Alexander Friedrich Adolf Heinrich von Zastrow (11 August 1801 – 12 August 1875) was a Prussian general who served in the Austro-Prussian War and the Franco-German War.

== Life ==
Heinrich von Zastrow was born in 1801 a member of the ancient noble Zastrow family, the son of Alexander Heinrich Gebhard von Zastrow (1768–1815) and Mathilde von Blankenstein (1777–1868). Zastrow entered the Prussian infantry as a second lieutenant in 1819. In 1836 he became a member of the Prussian General Staff. From 1839 to 1842 he was sent to Turkey. Zastrow was promoted to major in 1848 and served in Schleswig. In 1850 he was given command of a battalion in the 2nd Infantry Regiment. In 1852 Zastrow was made commandant of the garrison at Stralsund. In 1856, aged 55, Zastrow married countess Ottilie von Rantzau, who was sixteen years his junior. Promoted to colonel he commanded the 28th Infantry Regiment and afterwards the 19th brigade as a major general. In 1863 he was given command of the 11th Infantry Division with the rank of lieutenant-general.

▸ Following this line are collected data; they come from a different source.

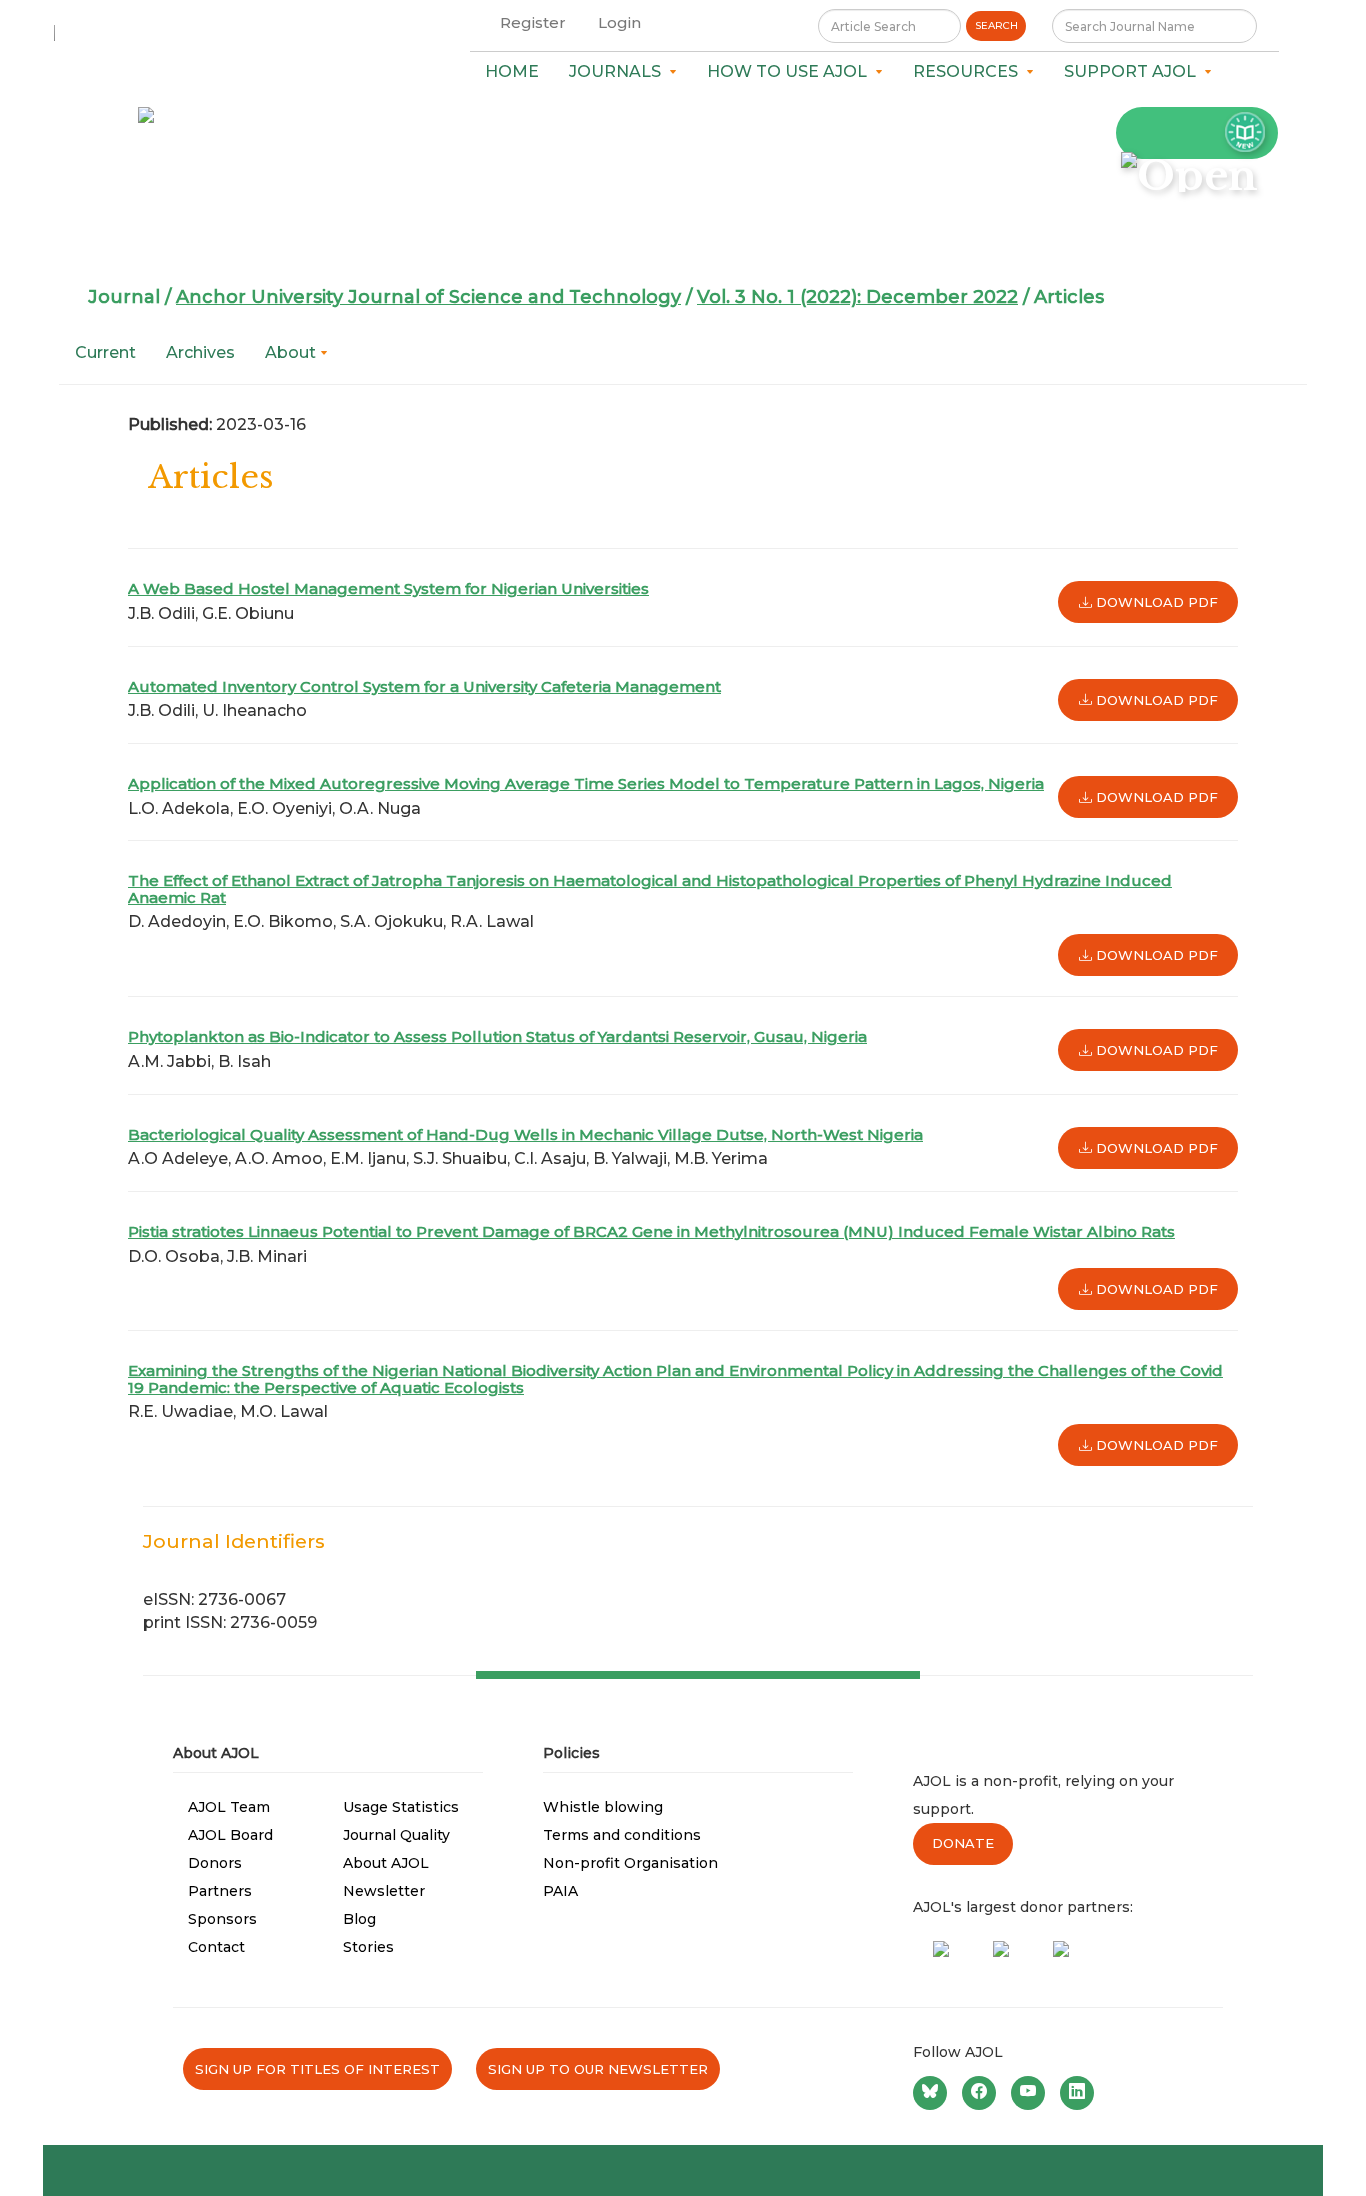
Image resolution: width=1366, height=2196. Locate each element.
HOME (512, 71)
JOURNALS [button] (619, 71)
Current (105, 352)
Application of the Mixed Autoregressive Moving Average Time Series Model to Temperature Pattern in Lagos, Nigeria (586, 783)
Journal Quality (396, 1835)
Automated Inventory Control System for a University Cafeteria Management (424, 686)
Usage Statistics (401, 1807)
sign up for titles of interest (317, 2069)
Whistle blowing (603, 1807)
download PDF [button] (1155, 602)
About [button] (292, 352)
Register (533, 22)
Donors (215, 1863)
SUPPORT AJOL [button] (1134, 71)
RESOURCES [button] (969, 71)
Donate (963, 1843)
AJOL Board (230, 1835)
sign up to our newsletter (598, 2069)
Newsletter (384, 1891)
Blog (359, 1919)
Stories (368, 1947)
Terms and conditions (622, 1835)
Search (996, 25)
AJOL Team (229, 1807)
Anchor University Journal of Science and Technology (428, 297)
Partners (220, 1891)
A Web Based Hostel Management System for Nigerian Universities (388, 588)
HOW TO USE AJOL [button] (791, 71)
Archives (200, 352)
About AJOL (386, 1863)
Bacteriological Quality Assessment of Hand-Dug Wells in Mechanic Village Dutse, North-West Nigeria (525, 1134)
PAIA (560, 1891)
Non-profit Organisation (630, 1863)
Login (619, 22)
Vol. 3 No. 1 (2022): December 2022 (857, 297)
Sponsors (222, 1919)
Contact (216, 1947)
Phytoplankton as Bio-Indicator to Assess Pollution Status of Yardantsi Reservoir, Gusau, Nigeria (497, 1036)
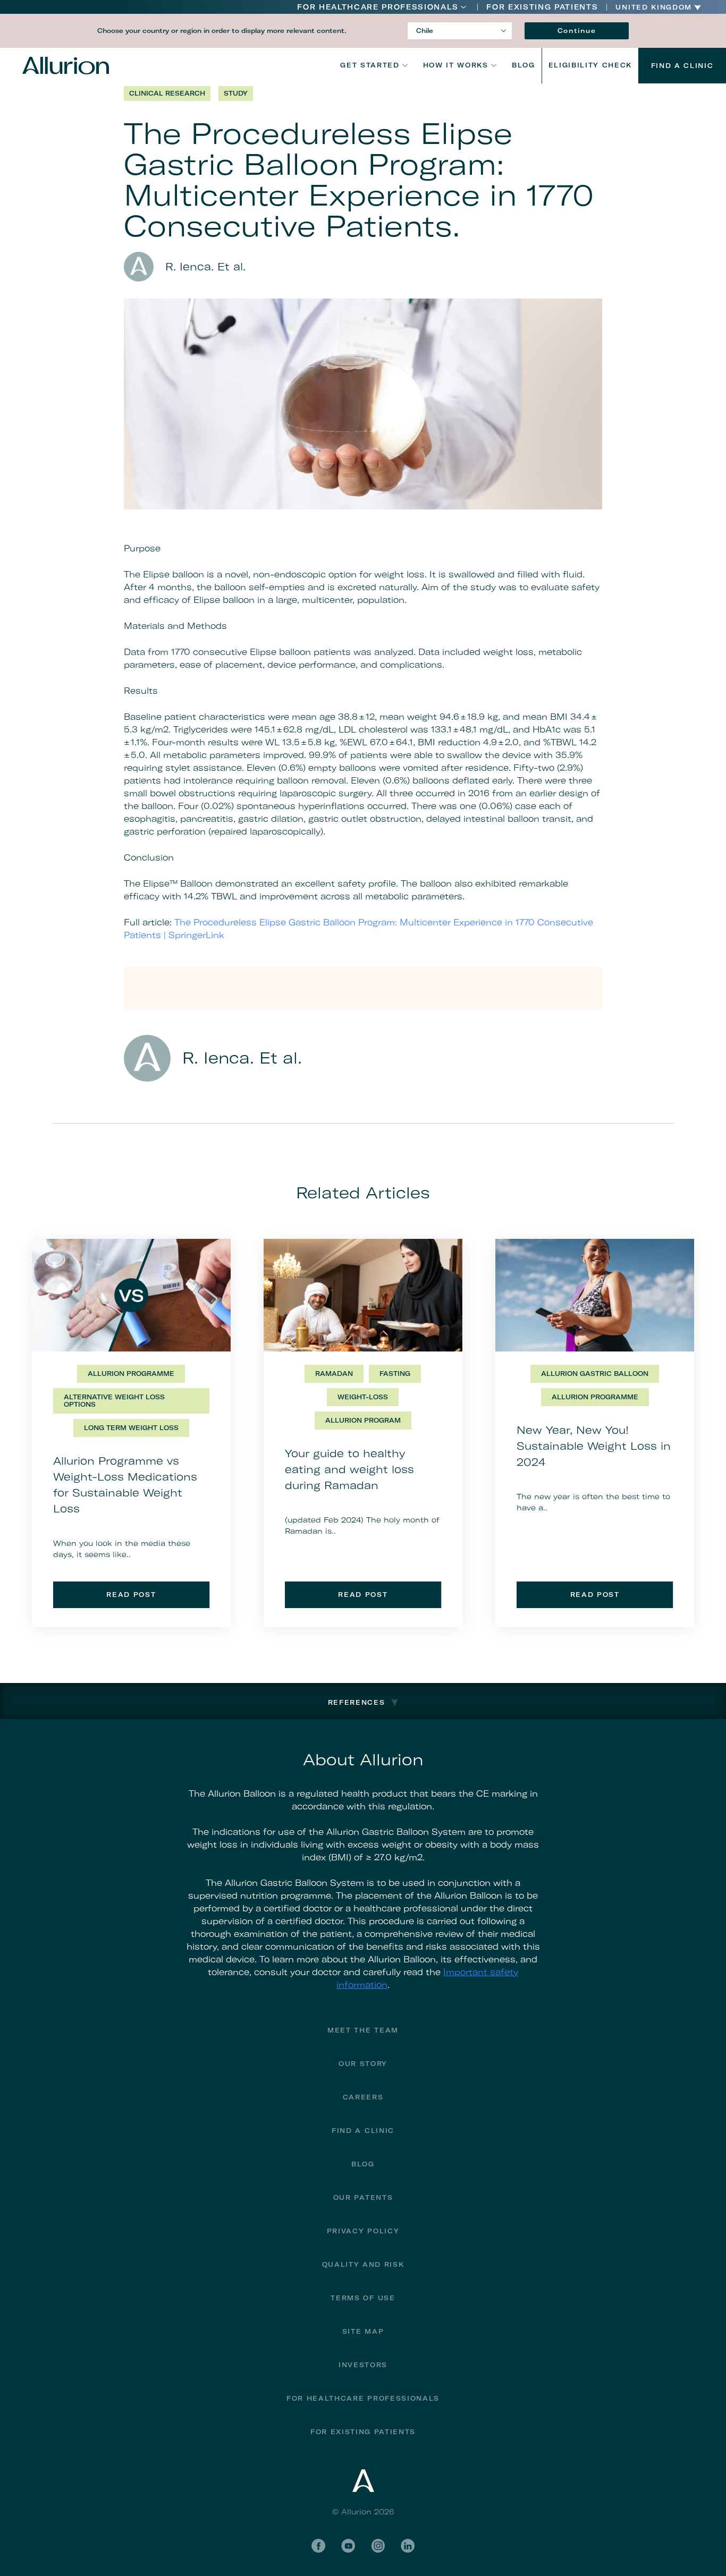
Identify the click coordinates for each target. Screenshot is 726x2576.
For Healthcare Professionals (377, 7)
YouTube (348, 2546)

During the Austro-Prussian War Heinrich von Zastrow commanded 11th Division part of Second Army. He participated in the Battle of Königgrätz. During the battle, his division captured Nedeliste. On 16 September 1866, Zastrow was awarded the Pour le Mérite. When the Franco-German War erupted in 1870 Zastrow was given command of VII Corps (part of Steinmetz's First Army), with which he distinguished himself at Spicheren, Gravelotte and the siege of Metz. After the fall of Metz Zastrow besieged Thionville, Montmédy and Mézières. In the last phase of the war VII Corps was part of Manteuffel's Army of the South. After the end of the war he was given a dotation of 100.000 thaler in recognition of his service. He retired from the army in 1872.